**Task instructions**
Copy each line from the records below in which the word "click" is found.

··· Dataset records

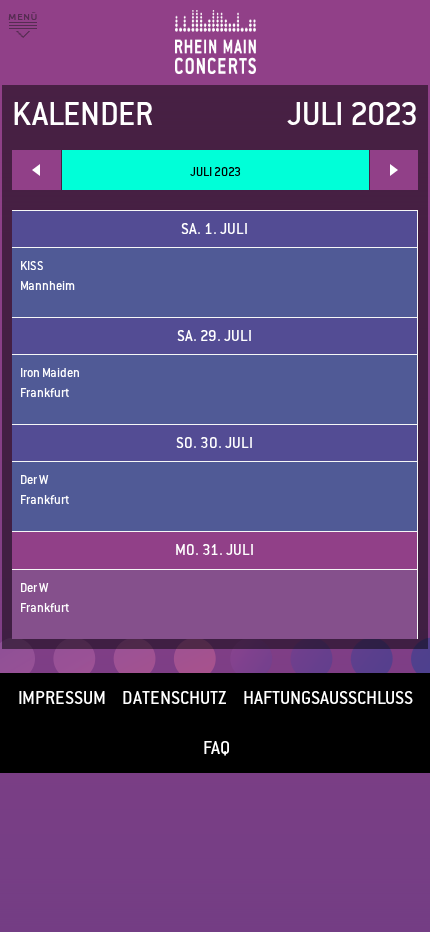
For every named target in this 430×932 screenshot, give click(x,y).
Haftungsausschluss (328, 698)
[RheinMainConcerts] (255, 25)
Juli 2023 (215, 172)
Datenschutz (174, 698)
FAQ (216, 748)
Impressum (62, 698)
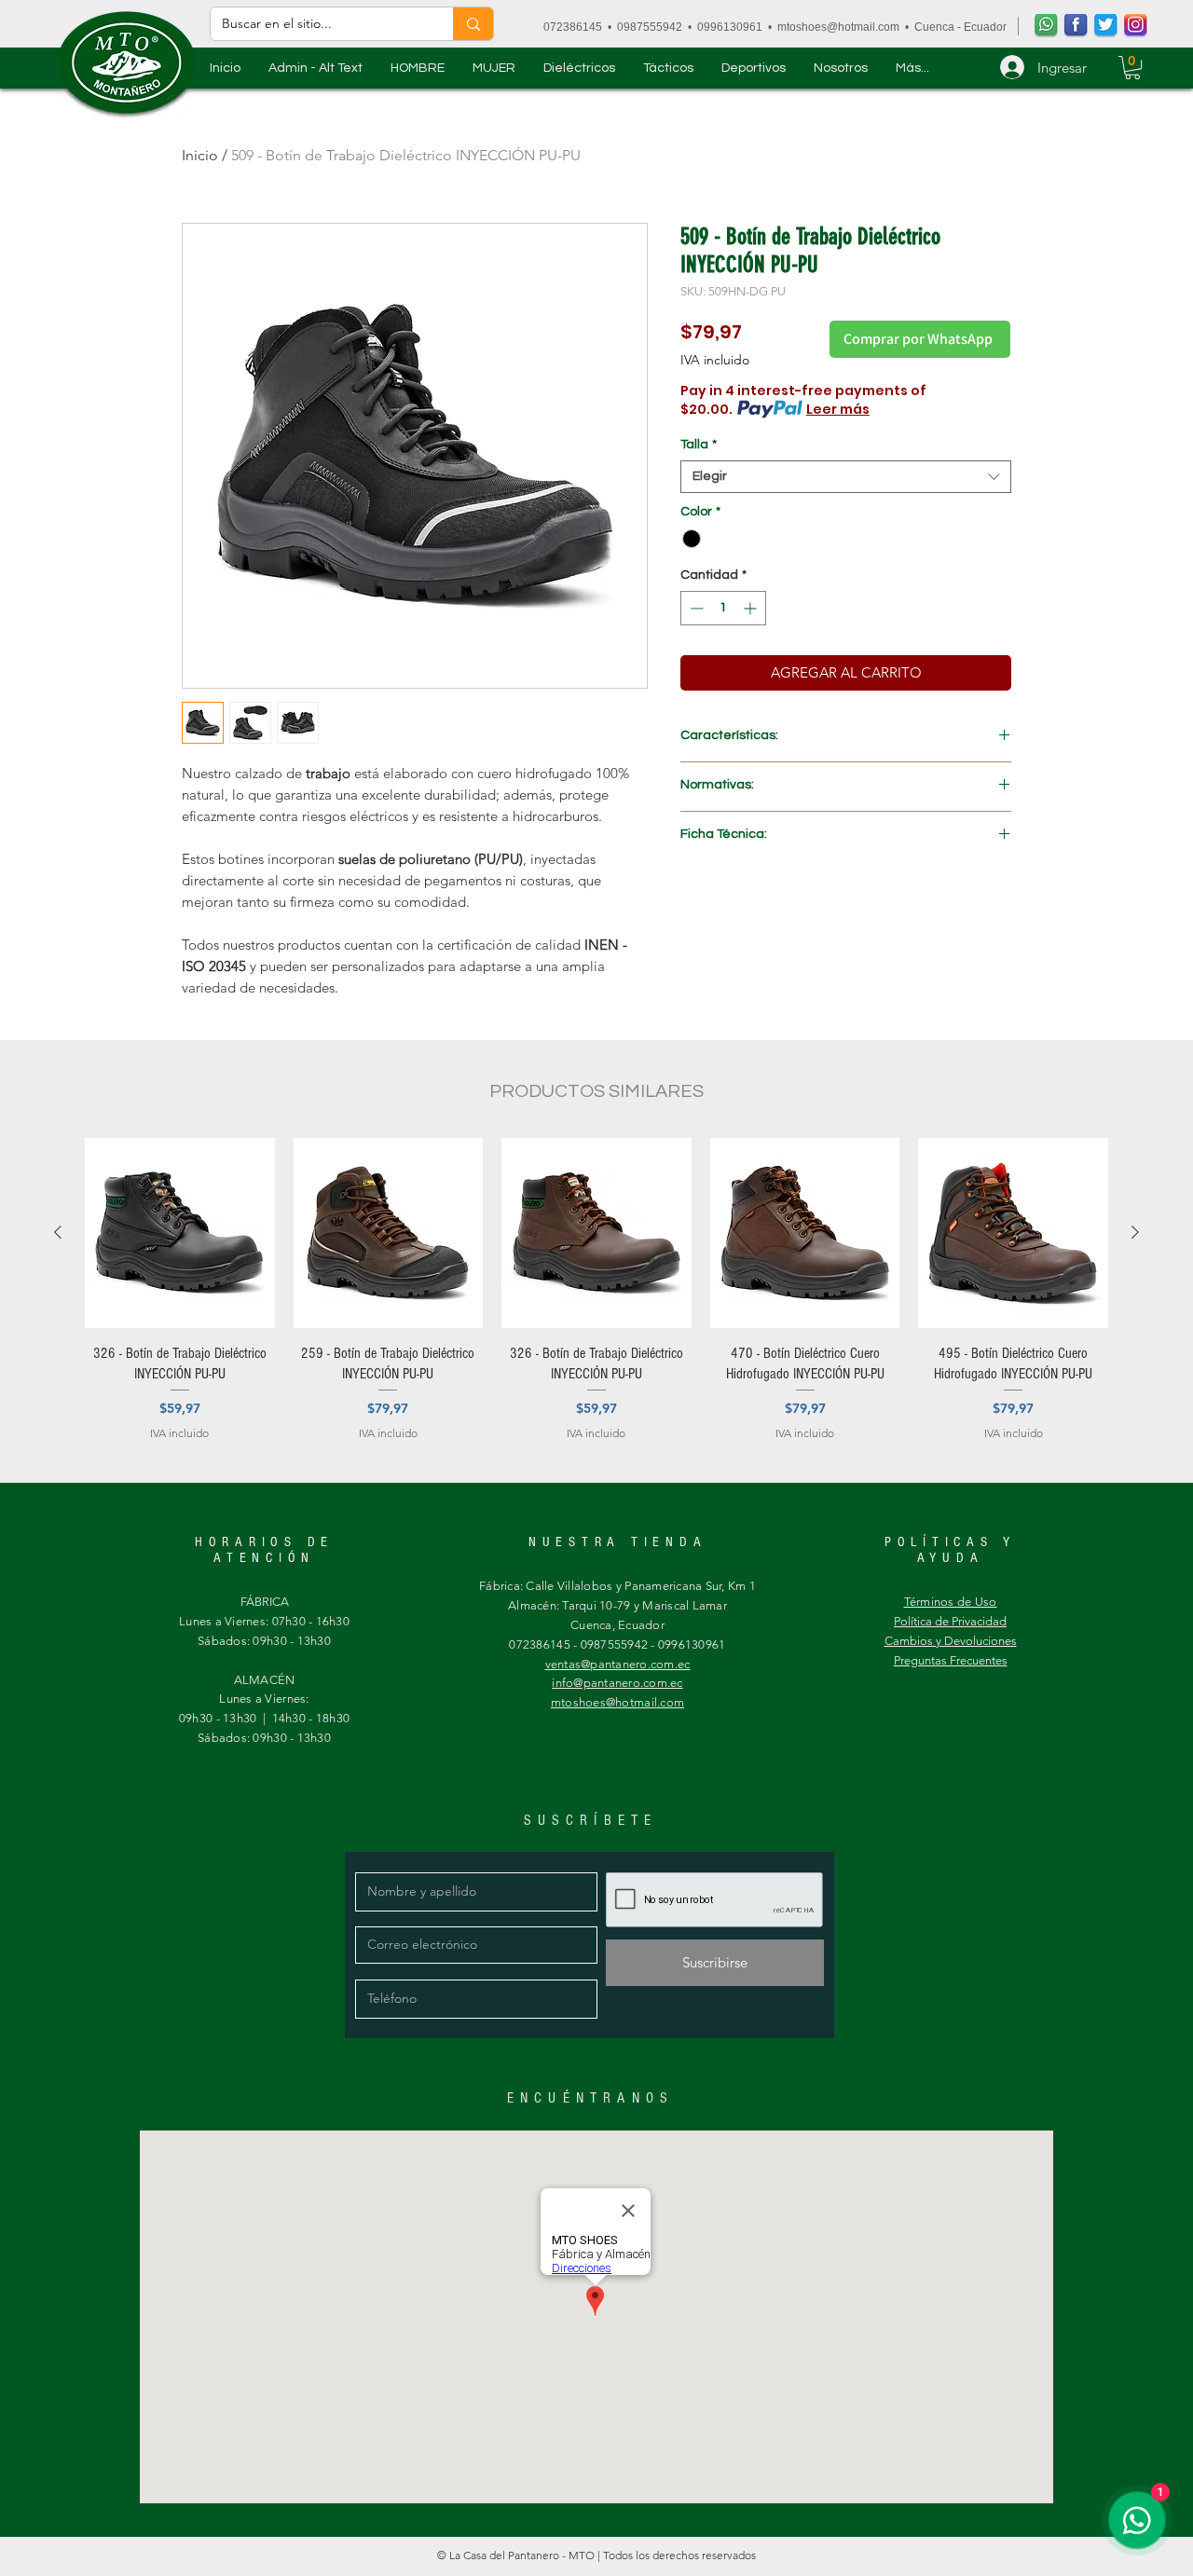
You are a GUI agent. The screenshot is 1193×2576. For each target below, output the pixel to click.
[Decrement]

······

**Response area**
For every named target in this 430×932 screenshot, give click(x,y).
You are a GUI agent. The screenshot is 1193×2576. For each target below, output the pixel to click.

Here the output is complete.